Do real users notice? 
Algorithmic audits can feel abstract, so we wanted to know whether actual TikTok users perceived what our bots detected. We surveyed 1,008 U.S.-based TikTok users and found a clear pattern: Republican respondents were significantly more likely to report seeing co-partisan, positive, and pro-Trump content on their feeds, while Democrats did not report equivalent experiences with their own side's content. The alignment between our experimental findings and users' lived experiences gave us confidence that what we measured in the lab was not just a technical artifact. 


What we still don't know 
We want to be upfront about what our study cannot tell you. We can document that TikTok's recommendations produce asymmetric partisan exposure, but we cannot definitively say whether this stems from intentional algorithmic design, emergent properties of the recommendation system responding to the broader content ecosystem, or some combination of both. Our bots capture only the earliest stage of a user's life on the platform—how these patterns evolve over months or years of real engagement remains an open question. 

We also relied on video transcripts for classification, which means we missed political messaging conveyed through visuals, audio tone, or non-English languages. And after November 11, TikTok ramped up its bot-detection efforts, cutting off our ability to study the post-election period.


Why it matters 
TikTok has become a primary news source for young Americans—a demographic that shifted ten percentage points toward Trump between 2020 and 2024. When a platform's recommendation engine systematically shapes what hundreds of millions of users see, even modest asymmetries in content exposure can have outsized consequences for democratic discourse. 
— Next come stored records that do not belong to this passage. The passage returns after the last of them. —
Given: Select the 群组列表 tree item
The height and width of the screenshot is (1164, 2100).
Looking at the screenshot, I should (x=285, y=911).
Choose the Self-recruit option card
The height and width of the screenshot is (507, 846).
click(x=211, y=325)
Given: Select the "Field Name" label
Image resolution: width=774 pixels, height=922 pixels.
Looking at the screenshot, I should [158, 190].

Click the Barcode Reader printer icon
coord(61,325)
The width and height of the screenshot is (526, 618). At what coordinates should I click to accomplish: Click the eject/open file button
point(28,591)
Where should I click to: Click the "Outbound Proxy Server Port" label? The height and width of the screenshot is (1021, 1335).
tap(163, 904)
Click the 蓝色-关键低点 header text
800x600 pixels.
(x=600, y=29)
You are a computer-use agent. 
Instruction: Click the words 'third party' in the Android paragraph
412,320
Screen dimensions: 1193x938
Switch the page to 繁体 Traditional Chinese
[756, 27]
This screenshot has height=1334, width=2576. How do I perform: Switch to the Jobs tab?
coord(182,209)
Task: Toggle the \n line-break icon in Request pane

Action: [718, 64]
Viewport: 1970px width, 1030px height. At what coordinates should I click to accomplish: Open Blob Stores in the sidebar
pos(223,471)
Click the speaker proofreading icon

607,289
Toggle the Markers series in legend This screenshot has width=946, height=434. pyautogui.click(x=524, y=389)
Our findings don't tell us that TikTok deliberately put its thumb on the scale. But they do tell us that the scale wasn't balanced—and that platforms wielding this kind of influence over political information deserve far more transparency and scrutiny than they currently receive. 

More than anything, this project—like the YouTube study before it—reinforced something we've come to believe deeply: the questions that matter most at the intersection of technology and democracy don't belong to any single discipline. They require people who build systems and people who study politics to sit in the same room, challenge each other's assumptions, and be willing to learn things they didn't know they didn't know. That remains the most rewarding part of this work, and it's what keeps us coming back for more.